PAGE EXCERPT:

★ ★ ★ ★ ★

Volunteers sought for inventory of North Park animals, plants
About 2 acres in the northern corner of North Park might seem quiet, overgrown and unused, but with a closer look, they are teeming with activity that park officials hope to capture during an inventory event this weekend.
The Latodami Nature Center staff in North Park is looking for volunteers to don boots and arm themselves with clipboards, digital cameras and butterfly nets to explore the Wahdo:Gwas Wetlands ecosystem on Saturday, Aug. 3, for the annual “bioblitz,” a research activity designed to identify and record all living species in the wetlands.
The Wahdo:Gwas Wetlands — the name means “rising or coming from the waters” in the Seneca language — are relatively young wetlands that were developed in North Park to meet a Pennsylvania Turnpike Commission wetland-mitigation requirement in 2010. The commission was required to replace the wetlands it disturbed during a reconstruction project between mileposts 31 and 38 at an equal-to or greater-than ratio.
The area now is home to several wetland plant and animal species, and the Latodami Nature Center staff hopes to find more this weekend.
“The idea being when the Turnpike Commission redeveloped this wetland, we wanted to monitor it over a long time period in order to see the health and vitality and to document plants that were there and to see what new plants are coming in,” said Meg Scanlon, naturalist at the nature center. “We're looking to see how it changes through time.”
The North Park wetlands have been home to aquatic insects, bullfrogs, green frogs, minks, muskrats, foxes, coyotes, kingfishers, yellow warblers, killdeer, red-winged blackbirds, wood ducks, mallards, herons and snakes and turtles. But, Scanlon said, she always hopes to find a species that hasn't been found before.
“We're looking to see what new things come into the area now that we have a more suitable environment there,” Scanlon said.

★ ★ ★ ★ ★

DATA BELOW:
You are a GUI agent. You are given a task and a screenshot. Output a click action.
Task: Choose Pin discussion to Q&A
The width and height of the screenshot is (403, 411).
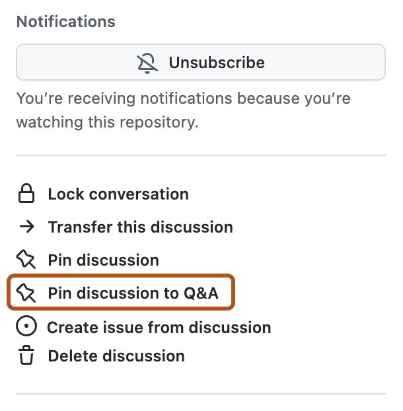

★ ★ ★ ★ ★

WHAT IS BEING ASKED: According to the North Park wetlands article, what does the name "Wahdo:Gwas" mean in the Seneca language?

RESPONSE TO THIS EXERCISE: It means "rising or coming from the waters."